- **Kutipan Dokumen**
· · · · ·
Orang tua mendidik drg. Grehastin, tak hanya memberikan pendidikan akademis yang terbaik untuknya. Dalam lingkungan keluarga, mereka pun tak lepas tanggung jawab mendidik anak kedua dari dua bersaudara ini, agar memiliki etika dan kedispilinan yang siap menyelaraskan dan menyongsong kariernya di masa depan. Terlebih mengetahui anak mereka bercita-cita sebagai dokter, untuk menggapainya akan sangat dibutuhkan kedisiplinan dari diri sendiri untuk belajar serta kerja keras. Singkat cerita, usai menyelesaikan kuliah Fakultas Kedokteran Gigi, Universitas Mahasaraswati, drg. Grehastin mendirikan klinik gigi “Ceria Dental” beralamat di Jl. Pulau Buru I No.4 Denpasar Barat.
Tantangan yang dijumpai awal merintis seperti kebutuhan modal untuk melengkapi peralatan yang dibutuhkan dan pengenalan sekaligus dukungan dari masyarakat dalam memberikan jasa pelayanan kesehatan gigi dan mulut. Tak mudah memang mendapat kepercayaan tersebut, apalagi diakui olehnya, ia masih malu-malu saat masih di awalawal untuk berbagi progress usahanya ke media sosial. Ia cenderung dalam memasarkan Ceria Dental berdasarkan penilaian dari pasien saja, entah dari mulut ke mulut atau pasien dengan murah hati berbagi pengalaman di akun pribadi mereka.
· · · · ·
- **Segmen Data**
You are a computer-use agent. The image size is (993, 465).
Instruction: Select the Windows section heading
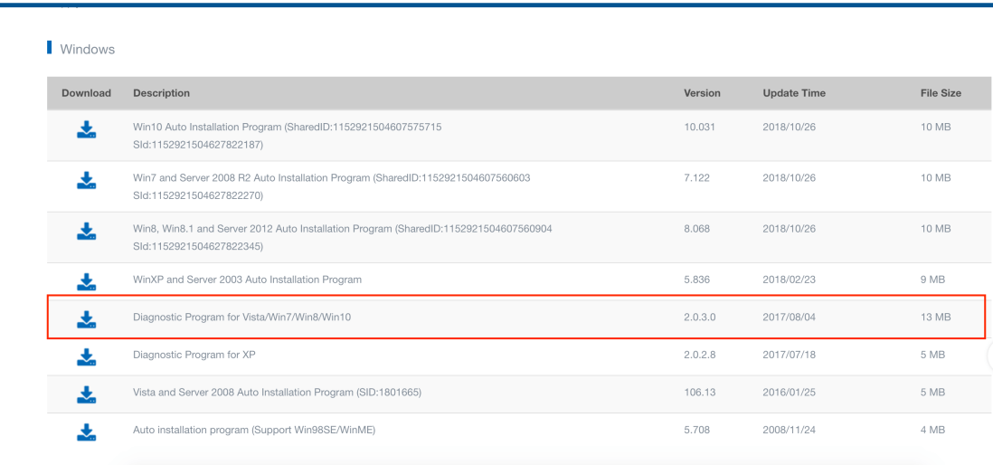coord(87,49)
· · · · ·
- **Ketentuan Tugas 1**
Tentukan apakah setiap pernyataan berikut sesuai dengan kutipan dokumen, dan jawab ya atau tidak disertai kutipan persis kata-kata penentunya.
(a) drg. Grehastin adalah anak pertama dalam keluarganya.
(b) Klinik gigi yang didirikannya beralamat di Denpasar Barat.
(c) Ceria Dental dipasarkan berdasarkan penilaian dari pasien.
- **Ketentuan Tugas 2**
Ganti "Ceria Dental" dengan "Senyum Dental" pada bagian kutipan dokumen yang dimulai dengan "Orang tua mendidik" dan berlanjut hingga "No.4 Denpasar Barat.", lalu tuliskan kembali bagian tersebut.
- **Ketentuan Tugas 3**
Jawablah pertanyaan berikut berdasarkan kutipan dokumen.
(a) Apa cita-cita drg. Grehastin?
(b) Di fakultas dan universitas mana drg. Grehastin menyelesaikan kuliah?
(c) Untuk apa modal dibutuhkan pada awal merintis klinik?

- **Hasil 1**
(a) Tidak: "anak kedua dari dua bersaudara ini"
(b) Ya: "beralamat di Jl. Pulau Buru I No.4 Denpasar Barat"
(c) Ya: "memasarkan Ceria Dental berdasarkan penilaian dari pasien saja"

- **Hasil 2**
Orang tua mendidik drg. Grehastin, tak hanya memberikan pendidikan akademis yang terbaik untuknya. Dalam lingkungan keluarga, mereka pun tak lepas tanggung jawab mendidik anak kedua dari dua bersaudara ini, agar memiliki etika dan kedispilinan yang siap menyelaraskan dan menyongsong kariernya di masa depan. Terlebih mengetahui anak mereka bercita-cita sebagai dokter, untuk menggapainya akan sangat dibutuhkan kedisiplinan dari diri sendiri untuk belajar serta kerja keras. Singkat cerita, usai menyelesaikan kuliah Fakultas Kedokteran Gigi, Universitas Mahasaraswati, drg. Grehastin mendirikan klinik gigi “Senyum Dental” beralamat di Jl. Pulau Buru I No.4 Denpasar Barat.

- **Hasil 3**
(a) Menjadi dokter.
(b) Di Fakultas Kedokteran Gigi, Universitas Mahasaraswati.
(c) Untuk melengkapi peralatan yang dibutuhkan.